Is Tuesday really the best day to send marketing emails? It's the most consistently recommended day across studies. HubSpot's 2025 research found that 27% of US marketers report Tuesday as their highest engagement day, and Moosend's analysis of 10 billion emails ranks it in the top two for open rates alongside Thursday. But the gap between Tuesday, Wednesday, and Thursday is small enough that mid-week is the real winner. The better question is what type of email you're sending: educational content tends to perform well earlier in the week, while action-oriented emails can benefit from sending later.

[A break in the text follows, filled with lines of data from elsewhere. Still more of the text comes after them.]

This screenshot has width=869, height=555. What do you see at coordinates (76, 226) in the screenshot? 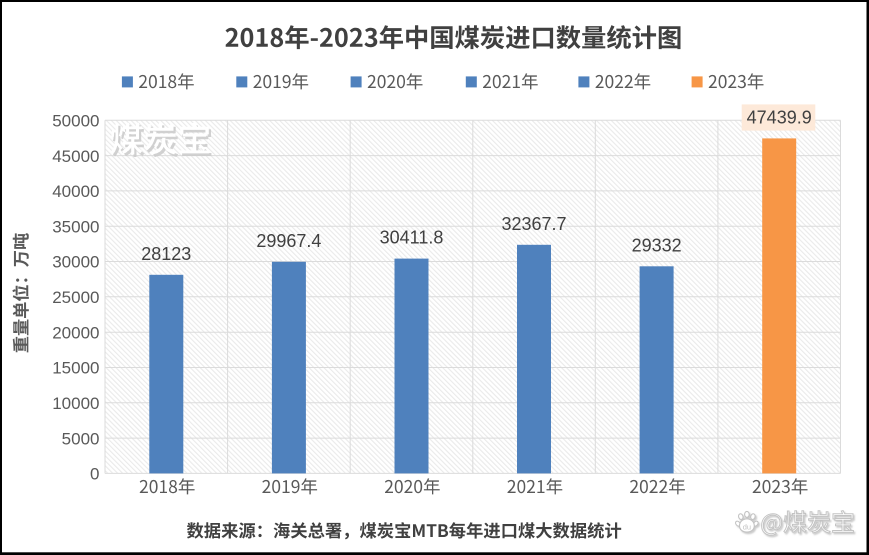
I see `svg-text: 35000` at bounding box center [76, 226].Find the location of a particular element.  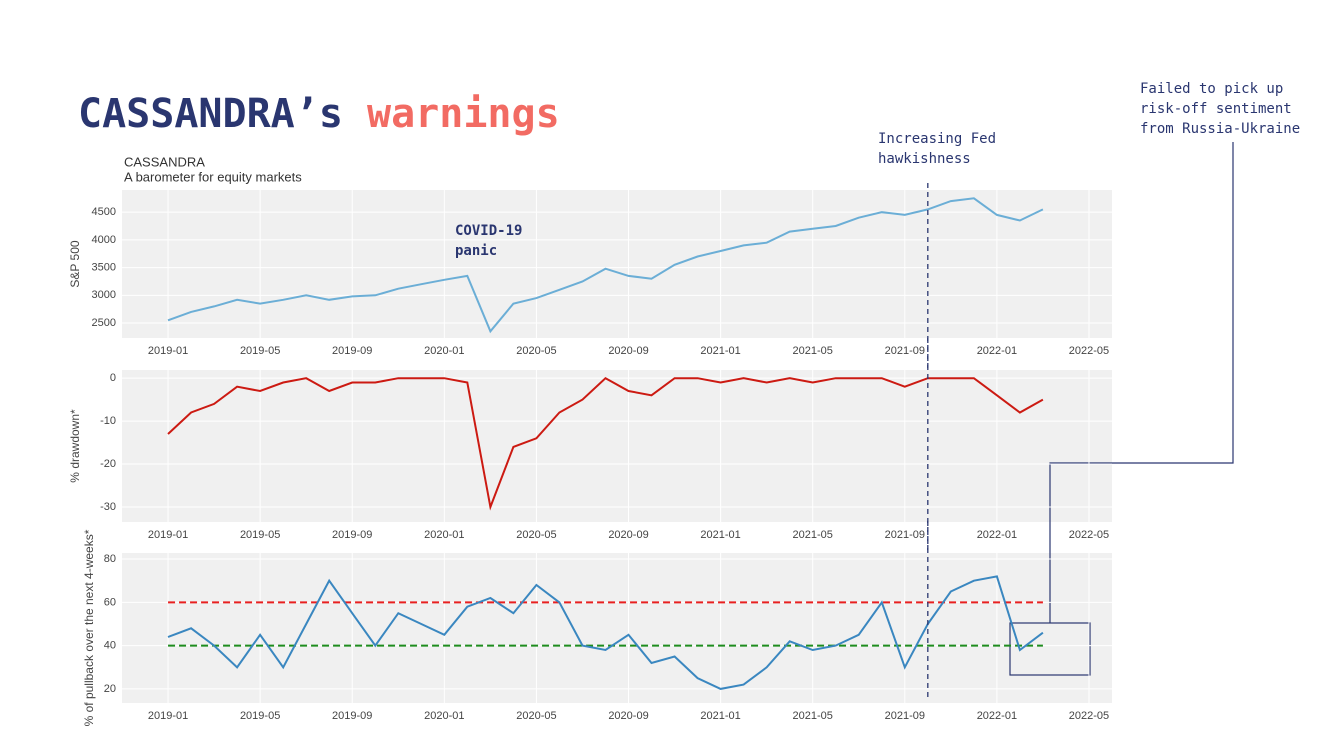

y-tick-label: -10 is located at coordinates (108, 421).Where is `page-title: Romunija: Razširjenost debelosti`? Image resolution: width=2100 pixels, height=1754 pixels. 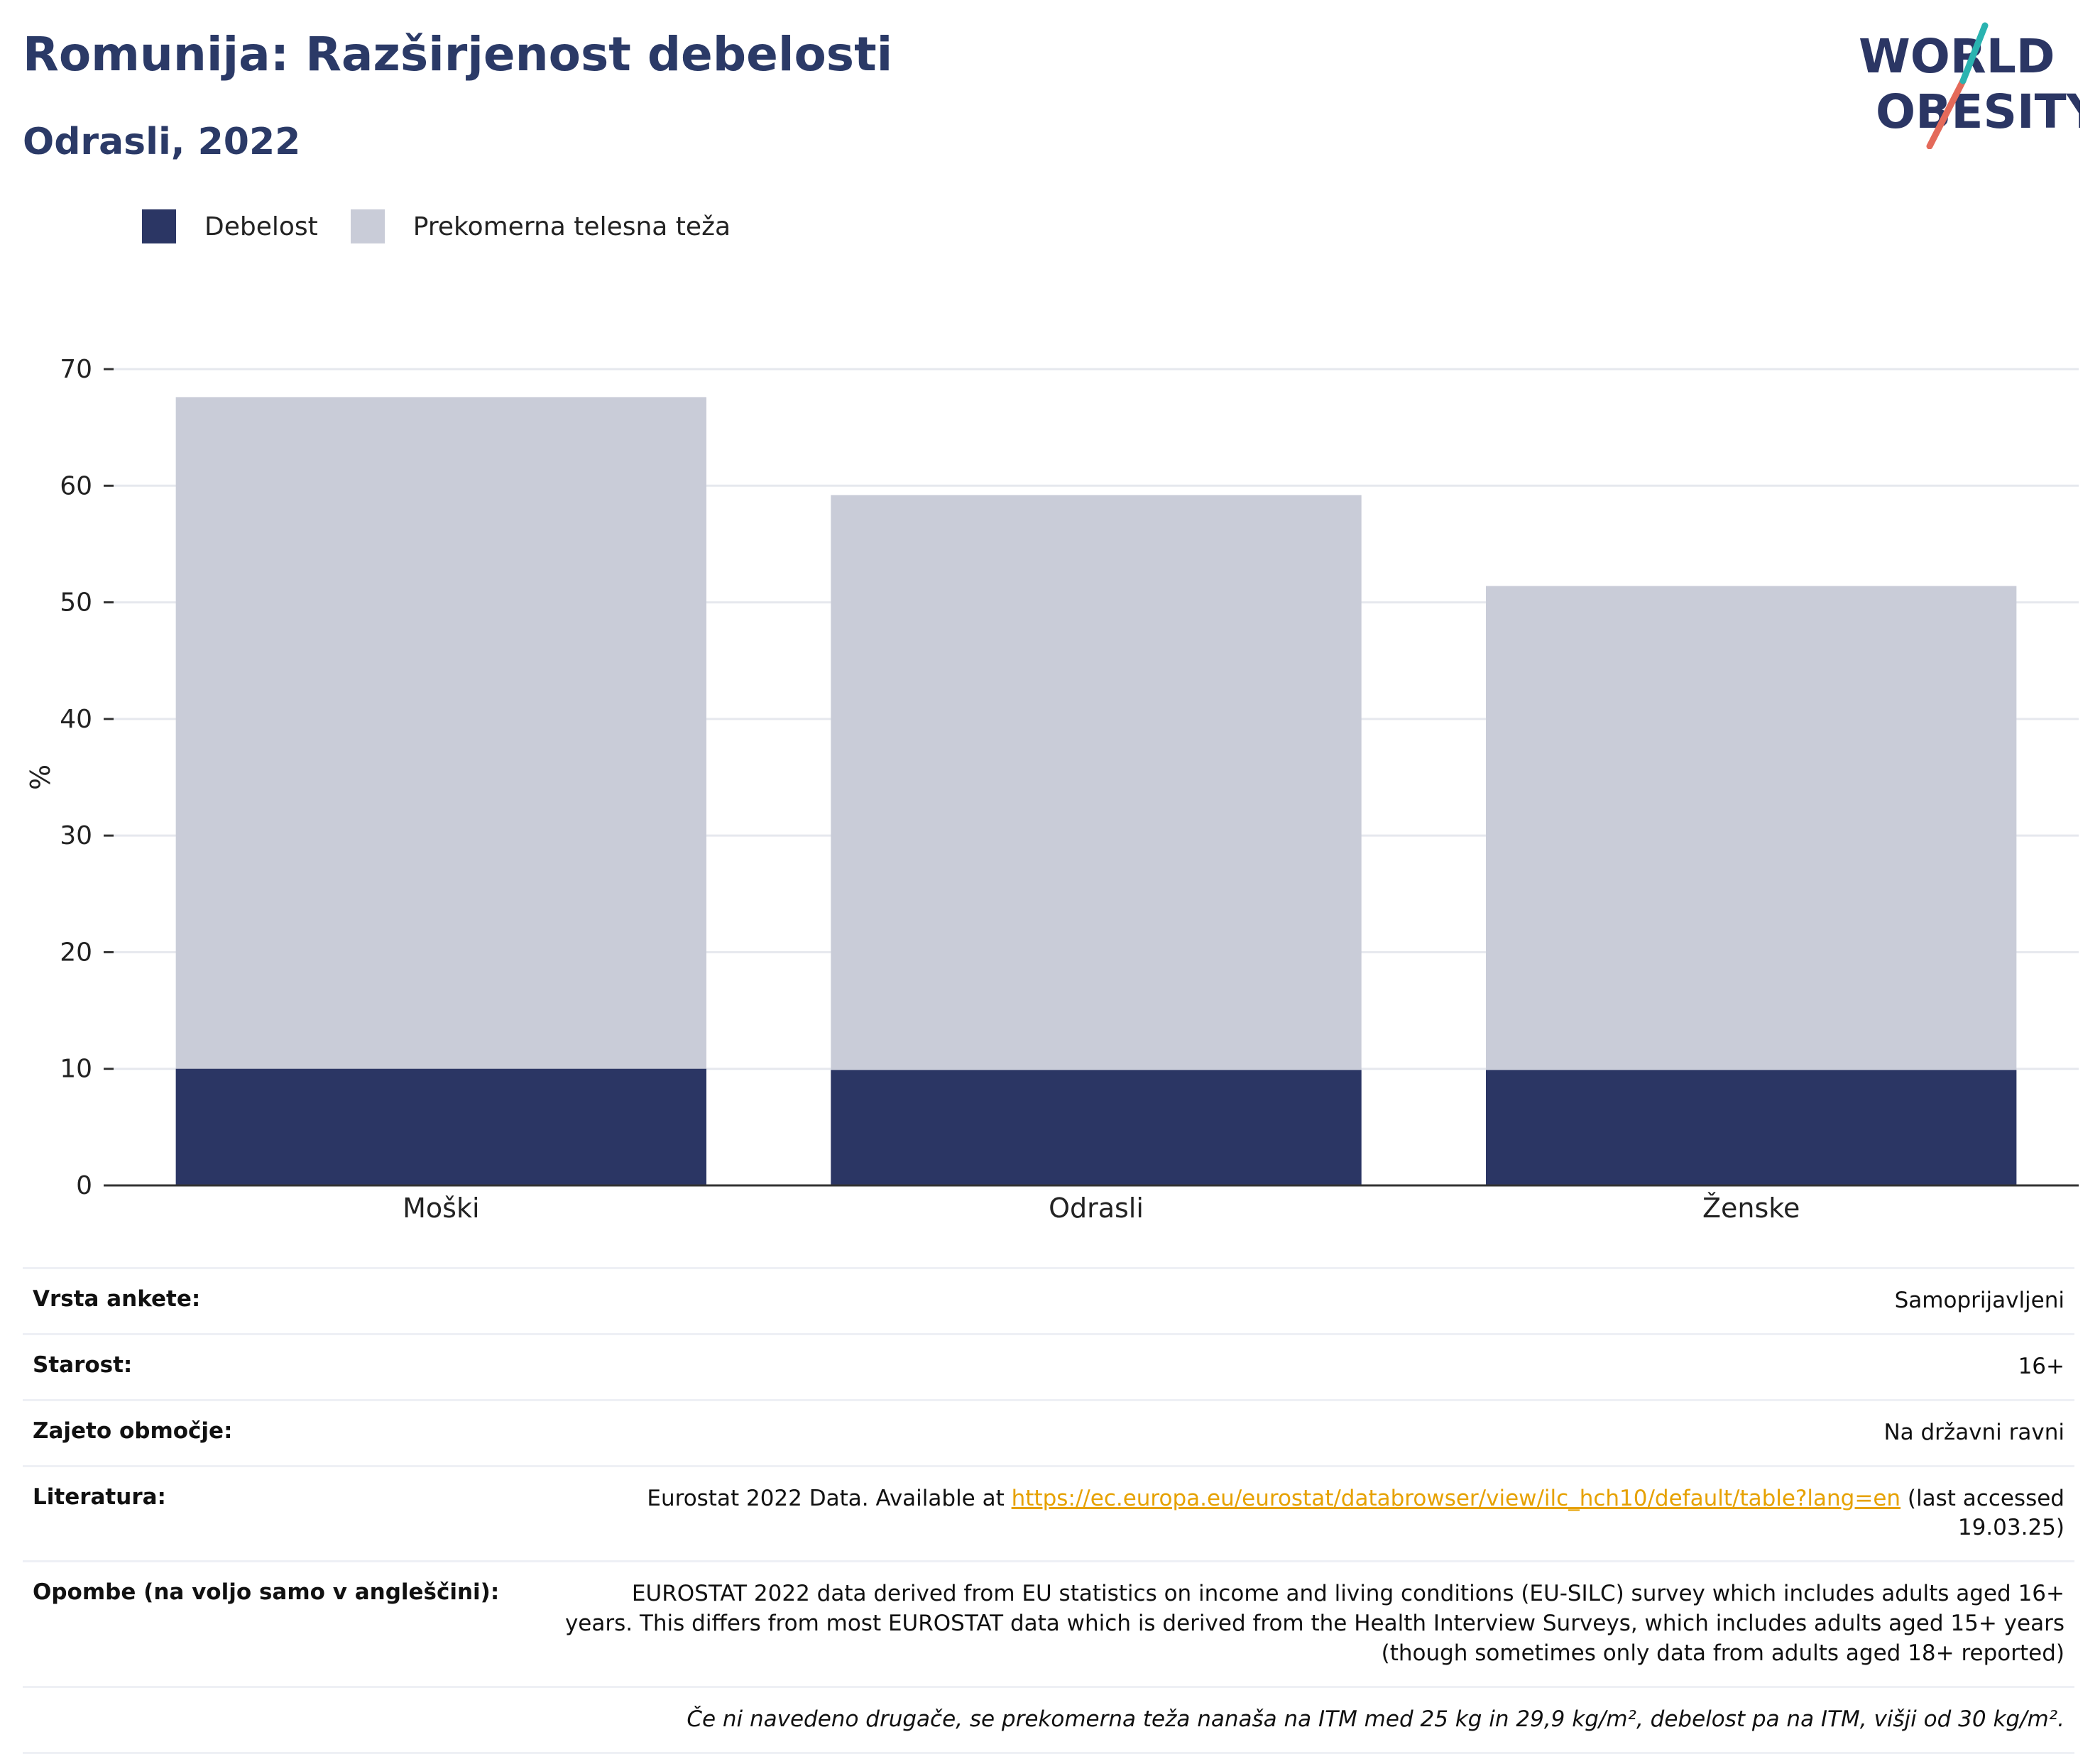 page-title: Romunija: Razširjenost debelosti is located at coordinates (458, 55).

What time of day gets the highest email open rates? It depends on the study, and 2025 data challenges the old advice. Traditional wisdom says morning (8-11 AM) is best because that's when people check their inbox. But Omnisend's 2025 analysis found that 8 PM sends reached a 59% open rate, significantly higher than the 45% for 2 PM sends. The likely explanation: there's less competition in the inbox at night, so your email is more visible.

When should I send emails if I want people to click? Evening. Moosend's 2025 data shows click-through rates peaking between 8-9 PM, with Monday at 9 PM hitting a 9.01% CTR. People open emails in the morning when they're triaging their inbox, but they click through and take action at night when they have time to actually read and explore.

Should I send marketing emails on weekends? Generally, no. 2025 data from Moosend and MailerLite shows Saturday and Sunday consistently have the lowest open and click-through rates. The exception: if you're in B2C or retail and your audience shops on weekends, test it. Friday actually performs surprisingly well, possibly because people are in a more relaxed, browsing-friendly mindset heading into the weekend.

What is send time optimization, and should I use it? Send time optimization uses AI to analyze each subscriber's individual behavior (when they open, what device they use, how often they engage) and delivers your email at the moment that specific person is most likely to act. Campaign Monitor found this increased open rates by 23% over static best-practice timing. If your platform supports it, it's worth turning on. Customer.io lets you trigger messages based on individual user activity rather than blasting your entire list at the same time.

How long should I test before settling on a send time? Give each variation at least a few weeks. Run A/B tests with identical content sent at different times or on different days. You need enough volume to reach statistical significance, so smaller lists may need a longer test window. Test one variable at a time (day or time, not both simultaneously) so you can isolate what's making the difference.